Senior Scientist King Faisal Specialist Hospital and Research Center, Saudi Arabia
Abstract Authors: Bhavesh V. Mistry1, Maha Alanazi1, Mohamed Rajab1, Hala A. Ahmed1, Razan Abdulla1, Reem AlOtaibi1, Islam M. Saadeldin1, Falah Almohanna1 and Abdullah Assiri1
1Comparative Medicine Department, King Faisal Specialist Hospital and Research Centre, Riyadh, Saudi Arabia
Abstract Text: DDB1- and CUL4-associated factor 17 (Dcaf17) is a member of DCAF family genes that encode substrate receptor proteins for Cullin-RING E3 ubiquitin ligases and associates with cullin 4A / damaged DNA binding protein 1 ubiquitin ligase complex. Mutations in this gene are associated with Woodhouse–Sakati syndrome which is characterized by progressive malformations throughout the body. Our previous reports indicated that global Dcaf17 gene deletion in mice caused male sterility and impaired germ cell development with defective spermiogenesis, apoptosis, dysmorphic sperms and diminished sperm count. We hypothesized that Dcaf17 gene is critical for post-meiotic sperm development and attempted to induce spermatid specific knockout using Floxed Dcaf17 and protamine 1 (Prm)-cre mice breeding strategy. Fertility test, testis weight, sperm counts, motility, and testis histology were assessed in Spermatid specific Dcaf17 knockout mice after pairing with wild type (WT) C57BL/6J female mice. The spermatids specific Dcaf17 deletion was confirmed by tail and sperm genotyping. Spermatid specific Dcaf17 knockout mice are fertile and exhibiting normal sperm number and motility similar to control group. Moreover, histological sections stained with hematoxylin and eosin as well as periodic-acid Schiff stain in the spermatid-specific mutant and control testes were examined exhibited intact seminiferous tubules with normal spermatogenesis having all types of spermatogenic cells from spermatogonia to spermatozoa.
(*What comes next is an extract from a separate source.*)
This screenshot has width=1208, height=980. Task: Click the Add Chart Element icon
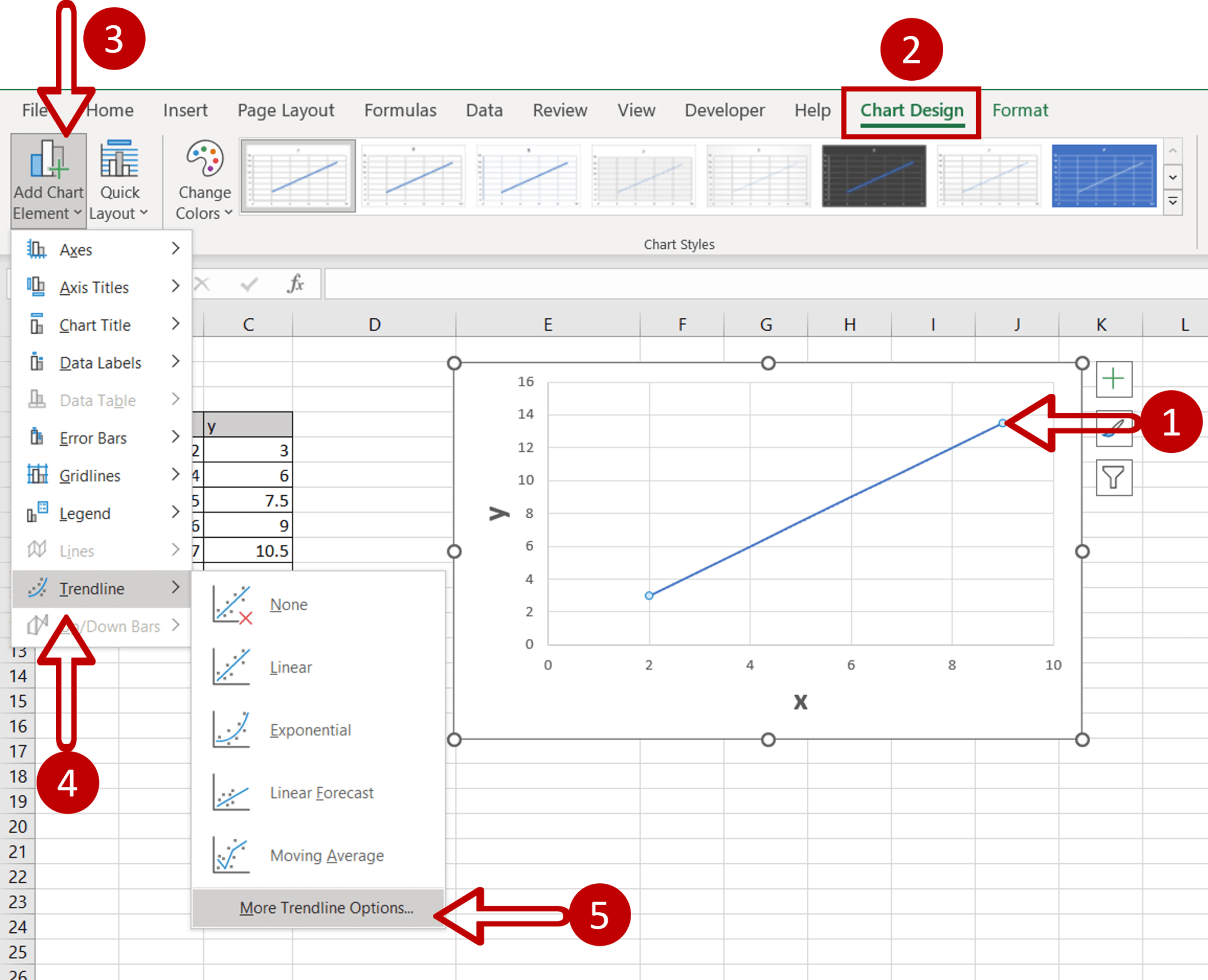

Our results suggested that disruption of Dcaf17 in haploid spermatids stage of spermatogenesis does not influence spermiogenesis process and resulted in normal sperm production and male fertility. Despite anomalous Dcaf17 spermiogenesis in the global knockout mice, targeted deletion of this gene in spermatids does not affect mice fecundity and post-meiotic sperm development. Normal Dcaf17 gene expression is required before the development of round spermatids.